■ **Goal**: Write out the lines below verbatim, beginning at the line that contains "coordinates (421, 338)." and stopping after the line that contains "Looking at the image, I should click on (853, 236).".

■ **Material for this task**:
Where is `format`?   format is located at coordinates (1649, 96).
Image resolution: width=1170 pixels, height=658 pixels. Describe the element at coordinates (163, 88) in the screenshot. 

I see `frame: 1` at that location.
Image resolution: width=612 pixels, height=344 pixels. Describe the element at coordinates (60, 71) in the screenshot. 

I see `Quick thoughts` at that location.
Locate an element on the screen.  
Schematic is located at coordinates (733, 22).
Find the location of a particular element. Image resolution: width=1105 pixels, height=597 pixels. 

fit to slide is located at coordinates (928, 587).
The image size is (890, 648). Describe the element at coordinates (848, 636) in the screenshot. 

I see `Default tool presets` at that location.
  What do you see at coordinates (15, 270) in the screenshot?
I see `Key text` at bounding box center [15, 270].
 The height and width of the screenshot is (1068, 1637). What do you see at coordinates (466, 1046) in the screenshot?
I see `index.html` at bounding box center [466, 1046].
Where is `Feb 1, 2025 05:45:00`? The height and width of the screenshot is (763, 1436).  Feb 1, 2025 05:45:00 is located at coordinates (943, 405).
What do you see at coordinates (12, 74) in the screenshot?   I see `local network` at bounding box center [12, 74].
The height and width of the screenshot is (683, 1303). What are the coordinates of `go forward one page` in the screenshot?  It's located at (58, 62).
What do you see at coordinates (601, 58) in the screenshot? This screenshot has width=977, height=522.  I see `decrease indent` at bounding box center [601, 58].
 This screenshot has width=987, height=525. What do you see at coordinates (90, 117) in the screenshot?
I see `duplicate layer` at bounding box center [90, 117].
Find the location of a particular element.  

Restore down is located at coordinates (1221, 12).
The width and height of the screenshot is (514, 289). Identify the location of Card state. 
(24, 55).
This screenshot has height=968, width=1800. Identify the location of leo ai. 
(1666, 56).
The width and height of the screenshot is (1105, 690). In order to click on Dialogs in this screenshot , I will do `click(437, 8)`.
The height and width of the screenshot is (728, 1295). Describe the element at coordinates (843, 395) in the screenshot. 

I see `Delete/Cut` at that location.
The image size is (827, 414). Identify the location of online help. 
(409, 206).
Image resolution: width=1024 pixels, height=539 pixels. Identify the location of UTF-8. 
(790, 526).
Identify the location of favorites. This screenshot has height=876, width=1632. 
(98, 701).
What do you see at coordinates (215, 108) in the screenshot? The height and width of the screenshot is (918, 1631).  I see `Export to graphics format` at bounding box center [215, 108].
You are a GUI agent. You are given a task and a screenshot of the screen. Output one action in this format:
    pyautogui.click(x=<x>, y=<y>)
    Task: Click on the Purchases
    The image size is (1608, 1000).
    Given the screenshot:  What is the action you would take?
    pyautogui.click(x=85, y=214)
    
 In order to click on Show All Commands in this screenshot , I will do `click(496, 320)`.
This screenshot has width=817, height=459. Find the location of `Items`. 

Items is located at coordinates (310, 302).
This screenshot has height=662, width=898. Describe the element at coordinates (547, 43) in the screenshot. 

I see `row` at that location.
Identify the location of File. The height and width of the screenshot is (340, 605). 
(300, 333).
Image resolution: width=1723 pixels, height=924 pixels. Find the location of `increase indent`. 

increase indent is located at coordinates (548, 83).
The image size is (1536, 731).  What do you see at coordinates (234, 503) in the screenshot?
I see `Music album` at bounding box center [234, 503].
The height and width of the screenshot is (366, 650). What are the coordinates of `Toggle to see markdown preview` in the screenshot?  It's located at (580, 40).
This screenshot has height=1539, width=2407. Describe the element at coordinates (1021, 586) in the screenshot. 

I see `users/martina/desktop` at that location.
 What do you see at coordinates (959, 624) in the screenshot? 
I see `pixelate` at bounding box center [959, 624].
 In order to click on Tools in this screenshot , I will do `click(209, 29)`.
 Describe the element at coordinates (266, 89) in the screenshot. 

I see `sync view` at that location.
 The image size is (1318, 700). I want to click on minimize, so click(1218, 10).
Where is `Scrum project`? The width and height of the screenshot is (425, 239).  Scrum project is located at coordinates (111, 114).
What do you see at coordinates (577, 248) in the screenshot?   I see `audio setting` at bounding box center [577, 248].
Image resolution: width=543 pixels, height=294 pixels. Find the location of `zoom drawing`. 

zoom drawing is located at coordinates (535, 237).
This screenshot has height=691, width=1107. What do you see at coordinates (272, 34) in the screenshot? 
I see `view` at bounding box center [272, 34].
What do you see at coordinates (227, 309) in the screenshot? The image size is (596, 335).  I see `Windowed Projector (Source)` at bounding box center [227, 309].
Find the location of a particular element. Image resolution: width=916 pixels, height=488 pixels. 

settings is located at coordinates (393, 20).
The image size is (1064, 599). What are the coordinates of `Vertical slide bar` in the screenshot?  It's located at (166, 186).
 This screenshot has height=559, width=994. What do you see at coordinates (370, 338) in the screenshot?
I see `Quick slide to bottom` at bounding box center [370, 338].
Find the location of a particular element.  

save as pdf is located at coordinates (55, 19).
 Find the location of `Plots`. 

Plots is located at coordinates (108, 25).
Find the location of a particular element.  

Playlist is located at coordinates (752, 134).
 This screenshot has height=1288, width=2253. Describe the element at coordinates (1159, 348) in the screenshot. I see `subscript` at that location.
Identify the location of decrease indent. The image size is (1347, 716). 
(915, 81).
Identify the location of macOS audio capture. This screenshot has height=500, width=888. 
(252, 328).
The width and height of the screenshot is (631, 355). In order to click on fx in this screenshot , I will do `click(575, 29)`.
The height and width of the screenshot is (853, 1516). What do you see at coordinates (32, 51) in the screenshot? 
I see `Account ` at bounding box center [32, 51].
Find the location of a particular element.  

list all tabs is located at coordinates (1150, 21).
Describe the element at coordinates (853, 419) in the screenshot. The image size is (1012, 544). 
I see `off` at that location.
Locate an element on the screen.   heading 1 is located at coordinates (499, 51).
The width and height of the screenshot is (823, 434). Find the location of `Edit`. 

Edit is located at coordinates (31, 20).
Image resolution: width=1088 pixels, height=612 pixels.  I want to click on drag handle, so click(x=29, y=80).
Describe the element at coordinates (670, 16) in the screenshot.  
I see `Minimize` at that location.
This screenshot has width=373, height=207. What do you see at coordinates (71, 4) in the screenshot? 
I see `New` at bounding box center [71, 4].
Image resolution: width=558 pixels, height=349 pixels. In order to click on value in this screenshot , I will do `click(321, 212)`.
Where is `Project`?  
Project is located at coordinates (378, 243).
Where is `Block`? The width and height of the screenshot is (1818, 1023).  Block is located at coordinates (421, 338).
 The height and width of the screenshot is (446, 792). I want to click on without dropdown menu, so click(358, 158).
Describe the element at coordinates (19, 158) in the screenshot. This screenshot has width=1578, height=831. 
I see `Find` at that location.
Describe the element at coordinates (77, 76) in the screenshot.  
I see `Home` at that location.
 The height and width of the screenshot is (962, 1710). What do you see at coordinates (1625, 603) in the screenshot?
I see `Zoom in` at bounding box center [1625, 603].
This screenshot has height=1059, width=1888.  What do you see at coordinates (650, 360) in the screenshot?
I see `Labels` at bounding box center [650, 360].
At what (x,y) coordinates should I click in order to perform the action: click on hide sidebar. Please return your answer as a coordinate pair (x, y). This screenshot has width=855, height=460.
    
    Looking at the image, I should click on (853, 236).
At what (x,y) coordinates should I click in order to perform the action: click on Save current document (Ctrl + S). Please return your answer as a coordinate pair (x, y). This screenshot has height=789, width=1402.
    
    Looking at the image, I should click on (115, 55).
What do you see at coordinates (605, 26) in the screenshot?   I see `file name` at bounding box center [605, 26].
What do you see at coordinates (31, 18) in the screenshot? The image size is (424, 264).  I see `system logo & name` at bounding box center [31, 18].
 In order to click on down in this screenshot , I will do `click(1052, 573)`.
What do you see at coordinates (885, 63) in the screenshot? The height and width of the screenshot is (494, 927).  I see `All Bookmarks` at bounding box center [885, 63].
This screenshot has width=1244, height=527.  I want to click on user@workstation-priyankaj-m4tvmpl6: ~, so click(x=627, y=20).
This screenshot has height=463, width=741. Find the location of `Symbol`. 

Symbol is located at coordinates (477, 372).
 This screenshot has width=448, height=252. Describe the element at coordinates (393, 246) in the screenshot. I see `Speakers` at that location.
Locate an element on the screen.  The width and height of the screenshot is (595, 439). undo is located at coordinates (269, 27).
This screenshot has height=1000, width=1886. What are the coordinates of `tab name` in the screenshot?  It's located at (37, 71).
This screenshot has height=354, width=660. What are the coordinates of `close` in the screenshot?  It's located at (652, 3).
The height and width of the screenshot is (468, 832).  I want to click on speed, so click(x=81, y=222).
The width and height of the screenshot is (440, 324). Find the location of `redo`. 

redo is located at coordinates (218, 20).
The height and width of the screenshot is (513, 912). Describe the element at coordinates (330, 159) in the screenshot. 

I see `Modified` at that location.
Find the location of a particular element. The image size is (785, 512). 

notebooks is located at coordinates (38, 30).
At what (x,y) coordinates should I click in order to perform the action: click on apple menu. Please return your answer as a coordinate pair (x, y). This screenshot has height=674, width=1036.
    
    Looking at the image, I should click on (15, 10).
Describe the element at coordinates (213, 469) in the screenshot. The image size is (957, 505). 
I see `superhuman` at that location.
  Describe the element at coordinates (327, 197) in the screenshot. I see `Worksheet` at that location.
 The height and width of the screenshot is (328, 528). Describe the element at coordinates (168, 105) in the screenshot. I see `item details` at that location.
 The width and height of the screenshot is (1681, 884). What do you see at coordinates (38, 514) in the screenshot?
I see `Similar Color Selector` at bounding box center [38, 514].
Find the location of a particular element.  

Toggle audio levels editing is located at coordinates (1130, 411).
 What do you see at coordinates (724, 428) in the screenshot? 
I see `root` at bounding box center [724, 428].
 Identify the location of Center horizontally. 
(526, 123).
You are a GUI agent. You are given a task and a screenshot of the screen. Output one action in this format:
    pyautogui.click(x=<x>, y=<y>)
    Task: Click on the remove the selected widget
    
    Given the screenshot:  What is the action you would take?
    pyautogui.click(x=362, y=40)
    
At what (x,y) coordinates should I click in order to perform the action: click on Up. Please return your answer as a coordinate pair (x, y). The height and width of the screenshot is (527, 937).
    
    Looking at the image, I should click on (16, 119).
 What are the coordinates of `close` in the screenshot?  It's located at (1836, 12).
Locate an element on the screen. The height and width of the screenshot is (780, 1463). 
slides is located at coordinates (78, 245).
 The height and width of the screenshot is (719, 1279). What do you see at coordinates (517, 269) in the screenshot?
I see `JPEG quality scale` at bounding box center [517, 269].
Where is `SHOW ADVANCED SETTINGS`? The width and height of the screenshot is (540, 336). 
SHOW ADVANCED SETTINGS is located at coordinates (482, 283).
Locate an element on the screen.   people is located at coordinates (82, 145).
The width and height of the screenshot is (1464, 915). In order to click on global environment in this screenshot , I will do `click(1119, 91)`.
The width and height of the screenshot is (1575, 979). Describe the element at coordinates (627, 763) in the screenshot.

■ **Finished task**:
Where is `Block`? The width and height of the screenshot is (1818, 1023).  Block is located at coordinates (421, 338).
 The height and width of the screenshot is (446, 792). I want to click on without dropdown menu, so click(358, 158).
Describe the element at coordinates (19, 158) in the screenshot. This screenshot has width=1578, height=831. 
I see `Find` at that location.
Describe the element at coordinates (77, 76) in the screenshot.  
I see `Home` at that location.
 The height and width of the screenshot is (962, 1710). What do you see at coordinates (1625, 603) in the screenshot?
I see `Zoom in` at bounding box center [1625, 603].
This screenshot has height=1059, width=1888.  What do you see at coordinates (650, 360) in the screenshot?
I see `Labels` at bounding box center [650, 360].
At what (x,y) coordinates should I click in order to perform the action: click on hide sidebar. Please return your answer as a coordinate pair (x, y). This screenshot has width=855, height=460.
    
    Looking at the image, I should click on (853, 236).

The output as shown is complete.